Président du comité de l’énergie de la Russie : nous prendrons le bitcoin pour le pétrole et le gaz

En bref

  • La production énergétique et pétrolière de la Russie maintient l’économie du pays à flot alors qu’elle fait face aux sanctions.
  • Vladimir Poutine a déclaré que les « pays hostiles » doivent payer l’énergie en roubles.
  • Pavel Zavalny a indiqué que la Turquie et la Chine peuvent utiliser Bitcoin.

Vous savez comment dit la vieille chanson « Sound of Music » : « Comment résolvez-vous un problème comme Marie des sanctions internationales parce que tout le monde vous en veut d’avoir envahi l’Ukraine ? »

Bitcoin, apparemment.

Pavel Zavalny, président du comité de la Douma d’État russe sur l’énergie, a déclaré lors d’une conférence de presse enregistrée cette semaine que le pays accepterait le Bitcoin pour ses exportations d’énergie.

D’après une traduction transcription, Zavalny a déclaré que l’Occident devrait soit payer le pétrole en roubles soit en or, tandis que les alliés ou les pays neutres tels que la Chine et la Turquie peuvent régler en roubles ou dans leurs devises nationales. Il a ensuite ajouté : « Vous pouvez également échanger des Bitcoins. »

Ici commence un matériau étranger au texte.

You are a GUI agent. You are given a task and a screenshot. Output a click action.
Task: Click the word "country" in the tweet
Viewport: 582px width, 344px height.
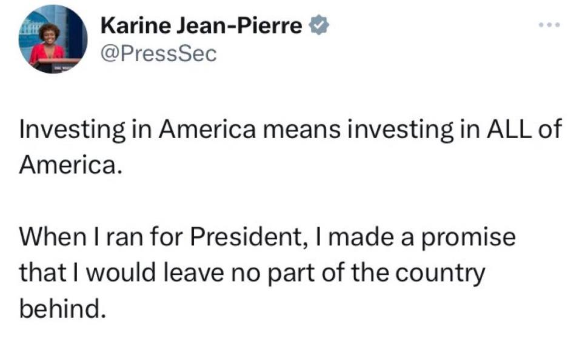(x=439, y=274)
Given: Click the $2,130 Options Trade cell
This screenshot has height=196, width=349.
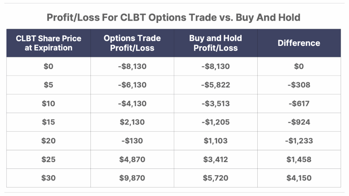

Les sanctions imposées par les États-Unis, l’Europe et des pays comme le Japon et la Corée du Sud ont pesé sur l’économie russe. Le rouble a perdu la moitié de sa valeur par rapport au dollar américain après l’invasion, selon Le Washington Post– bien qu’il soit maintenant revenu à environ 30% de moins que son niveau d’avant-guerre.

Mais le pétrole et le gaz ont fourni au pays une bouée de sauvetage. La Russie exporte environ 10 % du pétrole mondial — et environ 40% du gaz naturel européen est originaire du pays. Alors que les États-Unis et le Royaume-Uni ont pris leurs affaires ailleurs, d’autres pays hésitent à se détacher complètement de la pompe russe. Cela a donné au président Vladimir Poutine la confiance nécessaire cette semaine pour exiger que les «pays hostiles» paient la marchandise en roubles pour renforcer la monnaie nationale.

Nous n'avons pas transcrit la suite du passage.